Budi tiba di gedung KPK sejak sekitar pukul 16.15 WIB. Ia juga tidak berkomentar mengenai jemput paksanya tersebut.
"Tim penyidik KPK dan dokter bertemu dengan tim dokter (rumah sakit), dan yang bersangkuta dinyatakan 'fit to travel' dan penyidik memutuskan untuk membawanya hari ini dari Semarang sekitar pukul 13.00 WIB dan di kantor KPK pukul 16.00 WIB lebih," ucap Yuyuk.
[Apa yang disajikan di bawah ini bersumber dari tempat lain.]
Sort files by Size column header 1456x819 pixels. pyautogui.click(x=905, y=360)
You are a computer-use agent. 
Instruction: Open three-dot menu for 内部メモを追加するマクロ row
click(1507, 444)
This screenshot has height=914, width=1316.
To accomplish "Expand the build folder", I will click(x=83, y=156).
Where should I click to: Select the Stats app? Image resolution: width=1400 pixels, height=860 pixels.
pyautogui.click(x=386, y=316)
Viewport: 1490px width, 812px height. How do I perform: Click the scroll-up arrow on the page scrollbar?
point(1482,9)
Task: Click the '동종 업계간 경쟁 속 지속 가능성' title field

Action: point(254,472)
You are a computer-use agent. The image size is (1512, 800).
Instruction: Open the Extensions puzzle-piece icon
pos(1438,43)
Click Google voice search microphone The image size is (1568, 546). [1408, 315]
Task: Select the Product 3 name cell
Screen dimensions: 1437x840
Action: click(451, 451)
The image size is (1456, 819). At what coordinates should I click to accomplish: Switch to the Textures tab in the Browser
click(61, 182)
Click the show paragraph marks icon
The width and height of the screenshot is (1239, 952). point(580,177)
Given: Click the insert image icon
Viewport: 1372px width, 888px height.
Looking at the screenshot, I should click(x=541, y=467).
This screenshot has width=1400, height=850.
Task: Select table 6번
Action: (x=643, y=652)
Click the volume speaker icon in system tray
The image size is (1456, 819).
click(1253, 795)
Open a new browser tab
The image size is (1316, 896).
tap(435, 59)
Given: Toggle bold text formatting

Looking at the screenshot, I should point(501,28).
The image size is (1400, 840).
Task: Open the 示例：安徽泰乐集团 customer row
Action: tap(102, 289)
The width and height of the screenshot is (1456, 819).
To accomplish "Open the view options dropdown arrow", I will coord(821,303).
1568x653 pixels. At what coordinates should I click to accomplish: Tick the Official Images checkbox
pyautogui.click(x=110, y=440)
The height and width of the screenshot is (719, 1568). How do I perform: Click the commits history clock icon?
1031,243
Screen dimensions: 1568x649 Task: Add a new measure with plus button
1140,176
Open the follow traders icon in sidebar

Menurut Yuyuk, Budi berada di rumah sakit untuk mengecek kesehatannya dan bukan sedang menjalani rawat inap. "Dia memang ada beberapa penyakit dan sedang mengecek penyakit tapi yang paling penting dia dinyatakan sehat untuk pergi ke sini," kata Yuyuk.
Pemanggilan paksa itu dilakukan karena pada pemanggilan pada Kamis (10/3) dan Senin (14/3) BSU tidak hadir. Pada panggilan pertama Budi hanya mengantarkan surat keterangan sakit dari RS Roemani Muhammadiyah Semarang untuk menjalani istirahat selama tiga hari, tanpa ada diagnosa penyakit.
"Kami konfirmasi ke rumah sakit tapi tidak ada diagnosa atas penyakit dan sesuai KUHAP kita sudah dua kali pemanggilan dan ternyata tidak datang juga tanpa alasan jelas, jadi dilakukan jemput paksa," kata Yuyuk menegaskan.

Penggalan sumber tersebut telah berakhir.